Digital revenues expected to increase
A new report from PricewaterhouseCoopers predicts that combined global spending on recorded music in all formats will fall from $33.4 billion worldwide in 2007 to $32.5 billion by 2012, a .6% compound annual decline.
Latin America and Asia are expected to see gains, driven mostly by digital formats, but declines in the U.S. and the rest of the world will offset that positive note, the report said.
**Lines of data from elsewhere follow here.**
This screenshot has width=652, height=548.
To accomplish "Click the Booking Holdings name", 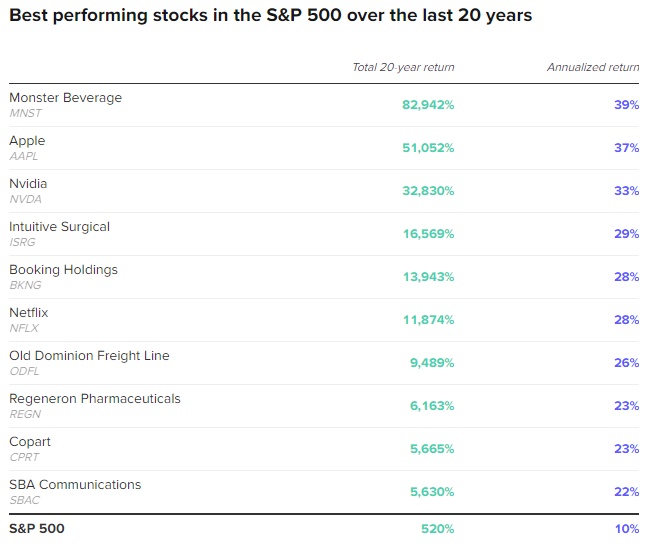I will click(63, 270).
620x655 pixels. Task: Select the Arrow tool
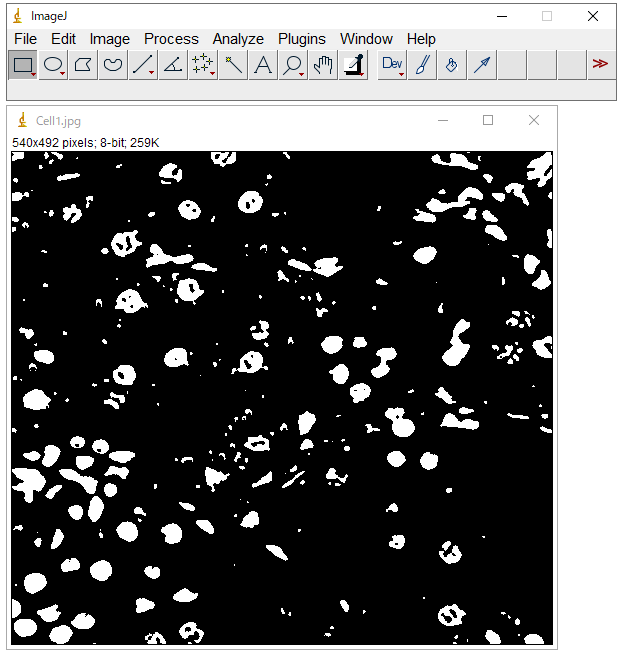point(482,65)
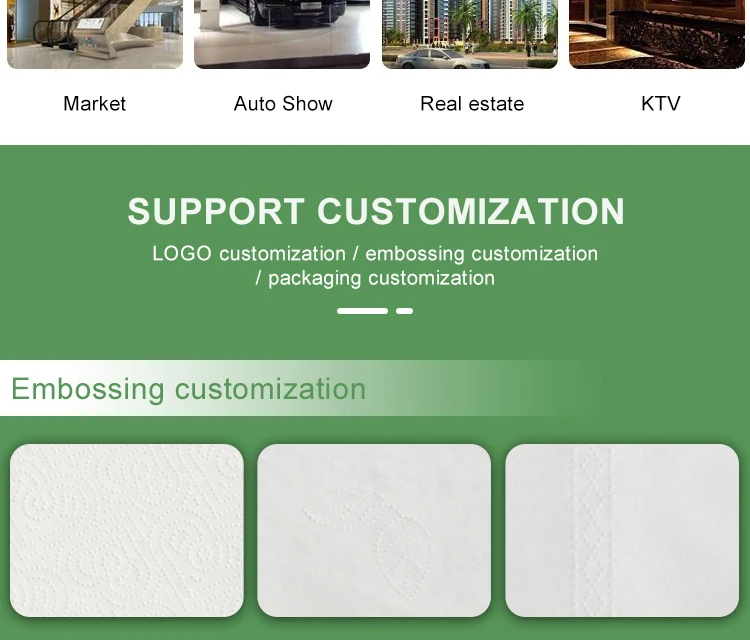Click the KTV caption text
This screenshot has height=640, width=750.
(661, 104)
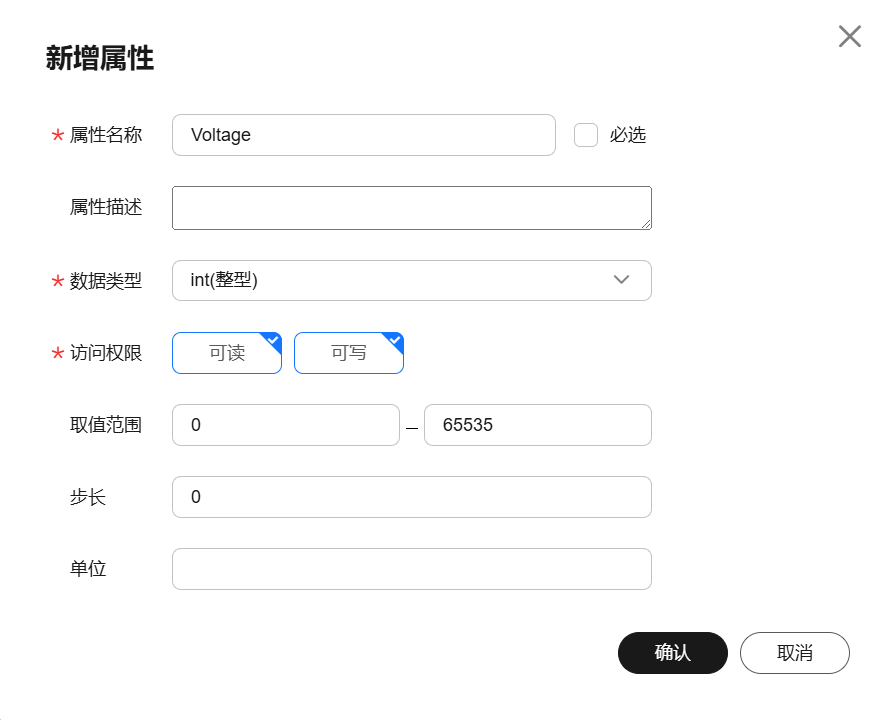Click the checkmark badge on the 可写 option
Screen dimensions: 889x720
pos(396,340)
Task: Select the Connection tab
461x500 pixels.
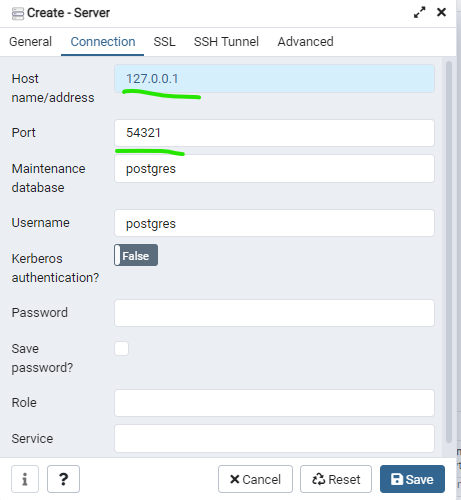Action: [x=103, y=42]
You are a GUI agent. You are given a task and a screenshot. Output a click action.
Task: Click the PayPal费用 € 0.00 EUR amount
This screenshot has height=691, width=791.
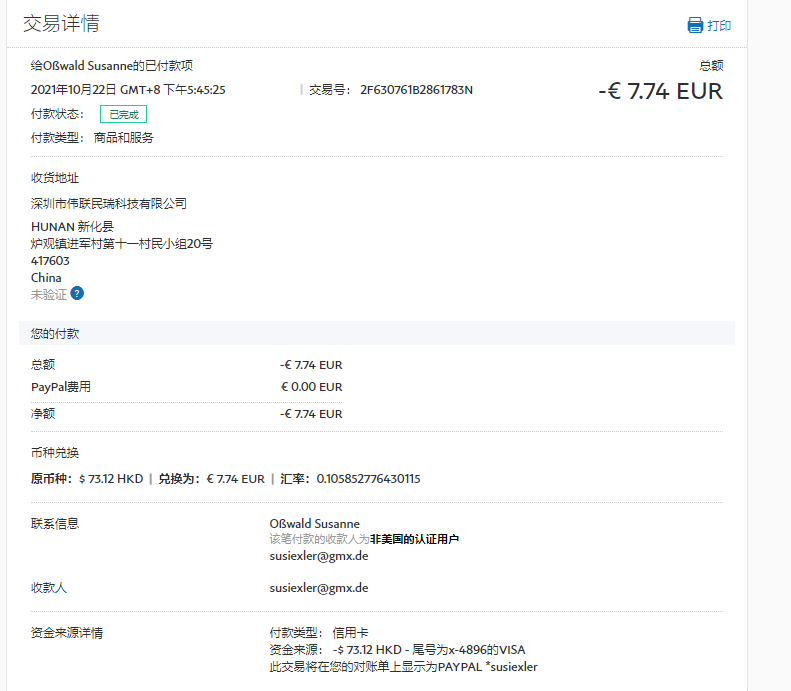coord(311,387)
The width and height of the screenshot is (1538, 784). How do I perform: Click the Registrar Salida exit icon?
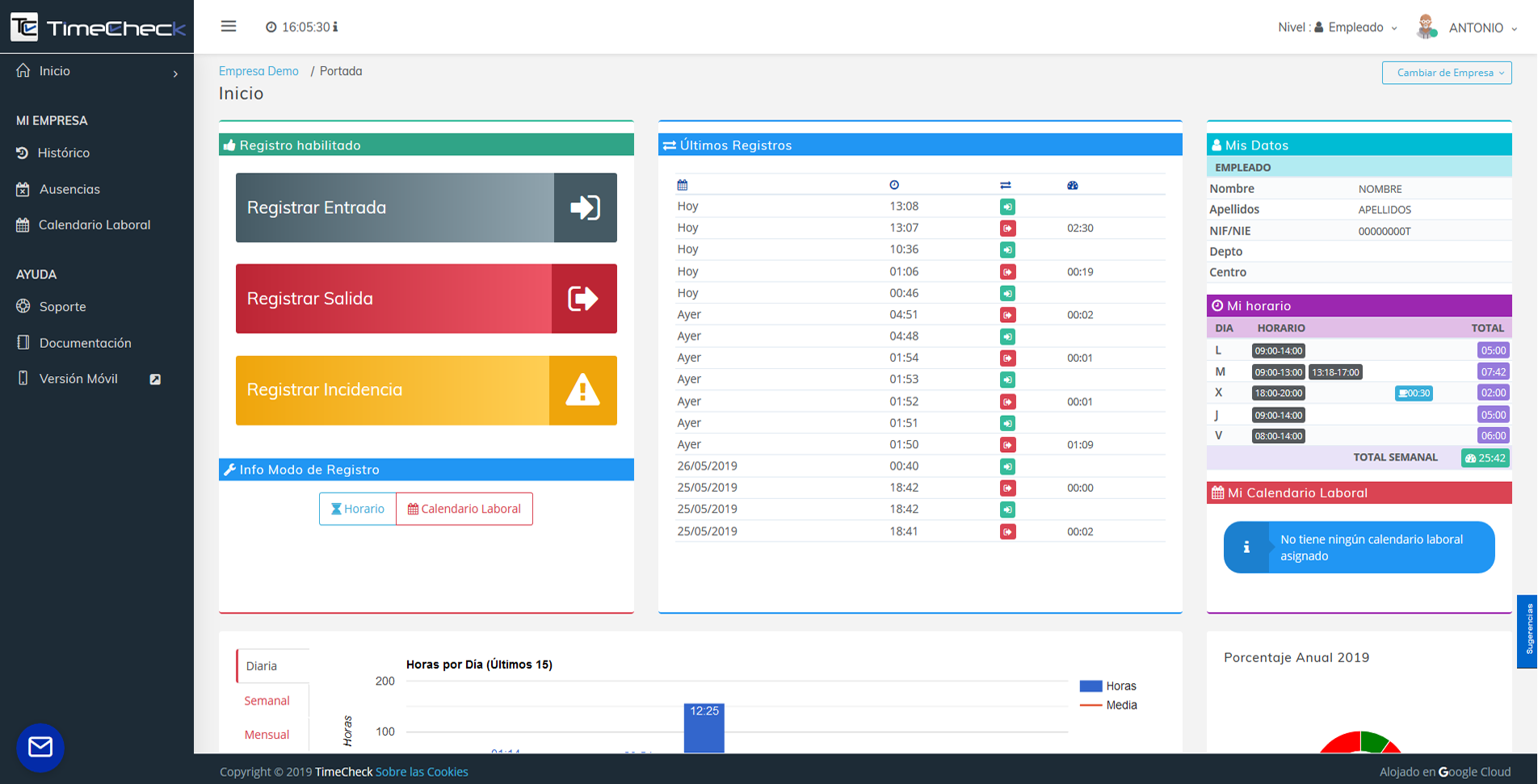(583, 299)
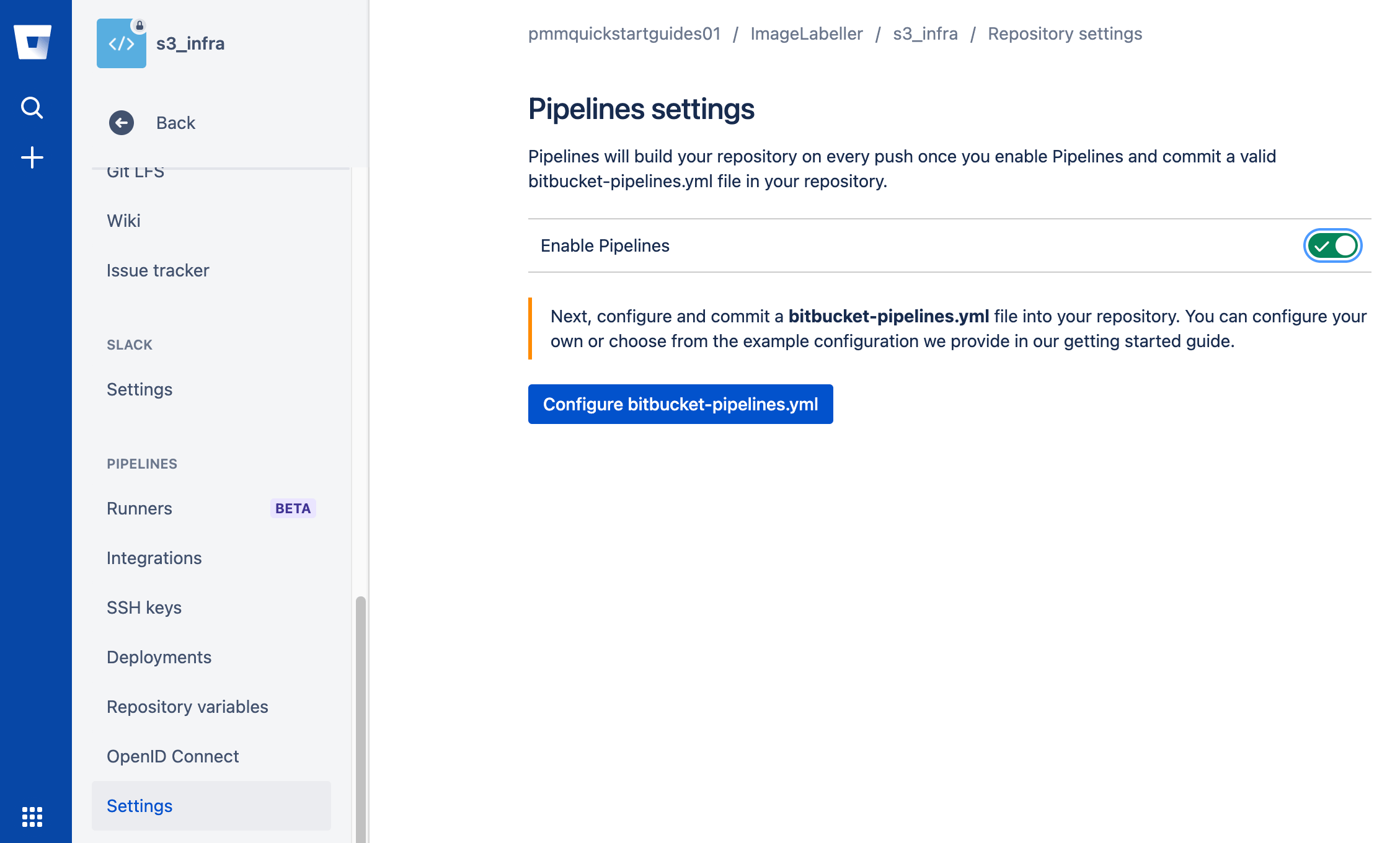Click Wiki in the sidebar menu
This screenshot has width=1400, height=843.
(123, 220)
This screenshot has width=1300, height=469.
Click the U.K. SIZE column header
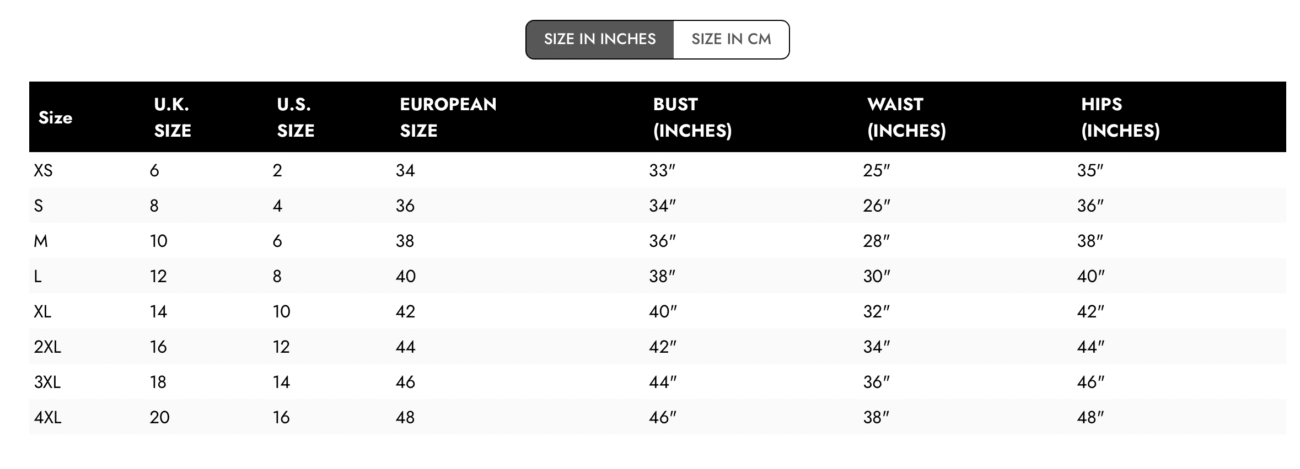[172, 117]
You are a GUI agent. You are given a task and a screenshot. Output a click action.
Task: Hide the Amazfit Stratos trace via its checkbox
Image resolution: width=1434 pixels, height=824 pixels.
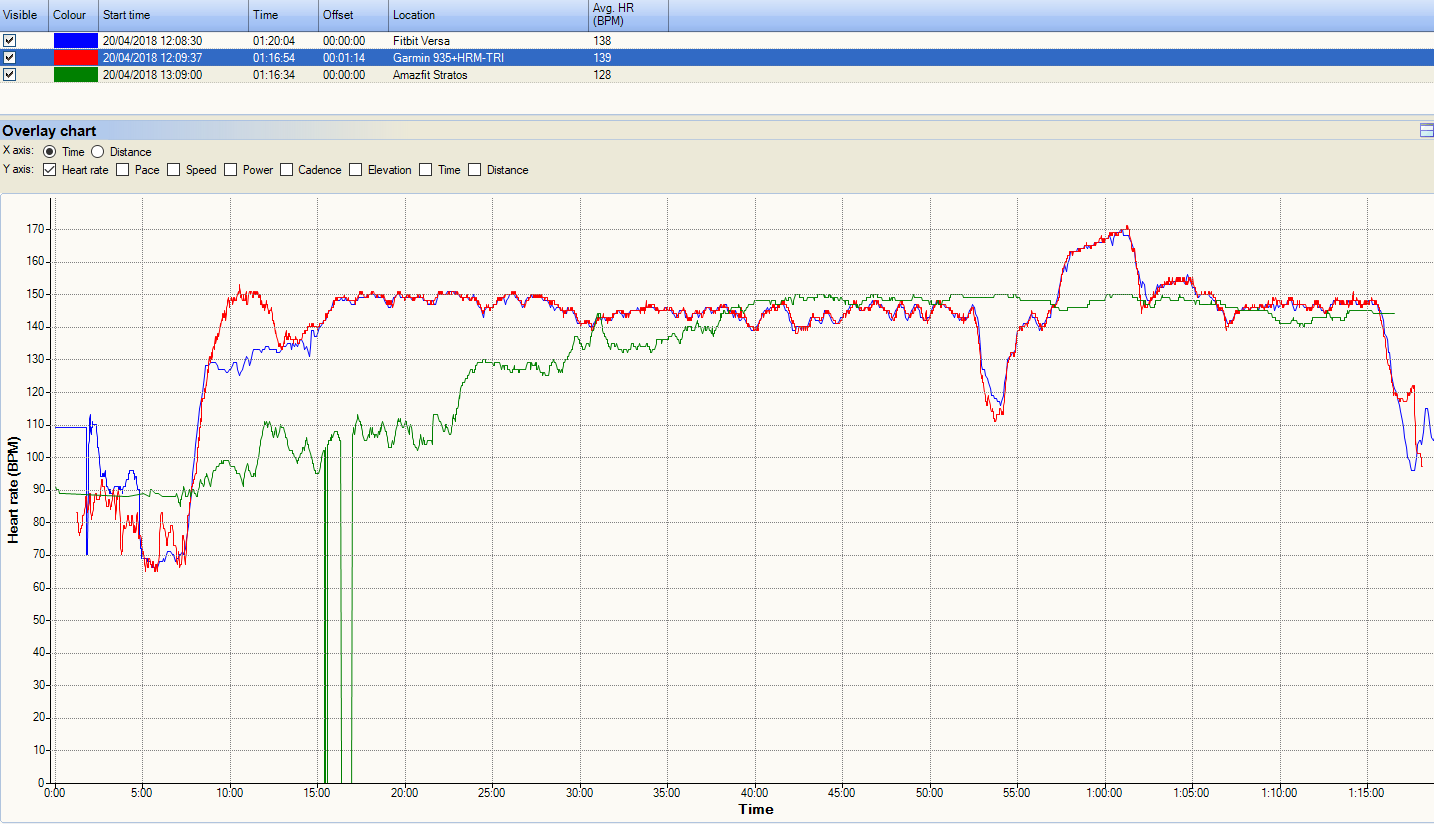pyautogui.click(x=10, y=75)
Not surprisingly, digital formats are expected to explode in that time. Global spending on digital music formats is predicted to reach $18.8 billion by 2010, more than doubling the $7.3 billion last year, a more than 20% compound annual gain. Asia is expected to contribute $7.5 billion to the 2012 digital total, the U.S. $5 billion, Latin American $1 billion and almost $5 billion for the rest of the world.
PWC said digital revenue will overtake physical revenue in Asia by next year, Latin America by 2010, by 2011 in North America and in 2010 for the rest of the world.Mobile will edge Internet-based distribution as the more lucrative channel, but the Internet will remain the fastest growing with a compound annual rate of more than 27% to $8.6 billion by 2012; mobile phones will grow by 16.7% to $10.3 billion. PWC said there were 361 million songs downloaded via mobile phone worldwide last year and expects that figure to grow about 4% to 373 million this year, and to 580 million by 2012.
In the near term, single-track sales remain the dominant component of digital sales, at $802 million, but album downloads increased by 54% in 2007 over the prior year. The company expects single downloads to grow to 1.9 billion a year by 2012 to $2.2 billion worldwide, while album downloads will rise to 120 million units a year to $1.2 billion.
The study predicts that tracks will cost more in the near future, to an average of $1.15 by 2012, while albums will average $10.15.